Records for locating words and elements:
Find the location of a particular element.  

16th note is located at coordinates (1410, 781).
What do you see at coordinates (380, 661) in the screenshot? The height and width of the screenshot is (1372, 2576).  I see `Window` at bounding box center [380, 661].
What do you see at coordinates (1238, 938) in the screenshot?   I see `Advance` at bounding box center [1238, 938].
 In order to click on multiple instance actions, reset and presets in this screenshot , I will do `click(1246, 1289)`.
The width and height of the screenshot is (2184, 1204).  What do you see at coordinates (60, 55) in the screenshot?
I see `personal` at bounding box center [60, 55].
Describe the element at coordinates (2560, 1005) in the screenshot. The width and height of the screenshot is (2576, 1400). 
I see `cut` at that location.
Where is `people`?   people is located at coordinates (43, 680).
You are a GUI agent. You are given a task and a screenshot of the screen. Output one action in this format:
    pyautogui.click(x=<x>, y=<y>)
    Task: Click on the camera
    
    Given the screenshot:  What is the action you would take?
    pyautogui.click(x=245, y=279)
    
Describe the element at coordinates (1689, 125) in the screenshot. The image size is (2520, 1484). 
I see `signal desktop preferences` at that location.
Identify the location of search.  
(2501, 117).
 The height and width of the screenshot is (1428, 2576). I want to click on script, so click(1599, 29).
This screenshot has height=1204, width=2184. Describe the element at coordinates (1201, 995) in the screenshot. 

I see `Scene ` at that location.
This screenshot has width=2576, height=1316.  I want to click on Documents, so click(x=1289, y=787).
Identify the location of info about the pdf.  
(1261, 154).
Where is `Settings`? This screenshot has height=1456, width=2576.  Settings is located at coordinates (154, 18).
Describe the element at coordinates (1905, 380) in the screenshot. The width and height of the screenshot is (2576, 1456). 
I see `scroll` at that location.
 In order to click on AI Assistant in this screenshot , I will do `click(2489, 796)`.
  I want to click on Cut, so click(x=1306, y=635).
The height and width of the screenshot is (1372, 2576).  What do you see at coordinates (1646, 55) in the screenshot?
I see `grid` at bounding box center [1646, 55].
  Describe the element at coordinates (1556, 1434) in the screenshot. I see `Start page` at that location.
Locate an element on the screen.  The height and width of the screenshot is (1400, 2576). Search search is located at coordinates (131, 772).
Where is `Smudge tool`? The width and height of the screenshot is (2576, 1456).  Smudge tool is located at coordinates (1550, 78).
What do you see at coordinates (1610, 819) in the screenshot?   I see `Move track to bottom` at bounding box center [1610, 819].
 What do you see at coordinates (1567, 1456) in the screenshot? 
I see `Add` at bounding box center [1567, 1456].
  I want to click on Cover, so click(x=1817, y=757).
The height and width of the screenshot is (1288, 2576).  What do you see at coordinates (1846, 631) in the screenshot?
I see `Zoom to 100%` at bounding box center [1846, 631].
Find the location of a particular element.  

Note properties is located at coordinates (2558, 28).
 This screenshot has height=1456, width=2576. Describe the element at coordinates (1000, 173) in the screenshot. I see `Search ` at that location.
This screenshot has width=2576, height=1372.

What is asked »
Copy the part of the records that begins with the line containing "What do you see at coordinates (1238, 938)" and ends with the line containing "I want to click on Cut, so", keeping both of those lines and leaving every line unchanged.

Full response »
What do you see at coordinates (1238, 938) in the screenshot?   I see `Advance` at bounding box center [1238, 938].
 In order to click on multiple instance actions, reset and presets in this screenshot , I will do `click(1246, 1289)`.
The width and height of the screenshot is (2184, 1204).  What do you see at coordinates (60, 55) in the screenshot?
I see `personal` at bounding box center [60, 55].
Describe the element at coordinates (2560, 1005) in the screenshot. The width and height of the screenshot is (2576, 1400). 
I see `cut` at that location.
Where is `people`?   people is located at coordinates (43, 680).
You are a GUI agent. You are given a task and a screenshot of the screen. Output one action in this format:
    pyautogui.click(x=<x>, y=<y>)
    Task: Click on the camera
    
    Given the screenshot:  What is the action you would take?
    pyautogui.click(x=245, y=279)
    
Describe the element at coordinates (1689, 125) in the screenshot. The image size is (2520, 1484). 
I see `signal desktop preferences` at that location.
Identify the location of search.  
(2501, 117).
 The height and width of the screenshot is (1428, 2576). I want to click on script, so click(1599, 29).
This screenshot has height=1204, width=2184. Describe the element at coordinates (1201, 995) in the screenshot. 

I see `Scene ` at that location.
This screenshot has width=2576, height=1316.  I want to click on Documents, so click(x=1289, y=787).
Identify the location of info about the pdf.  
(1261, 154).
Where is `Settings`? This screenshot has height=1456, width=2576.  Settings is located at coordinates (154, 18).
Describe the element at coordinates (1905, 380) in the screenshot. The width and height of the screenshot is (2576, 1456). 
I see `scroll` at that location.
 In order to click on AI Assistant in this screenshot , I will do `click(2489, 796)`.
  I want to click on Cut, so click(x=1306, y=635).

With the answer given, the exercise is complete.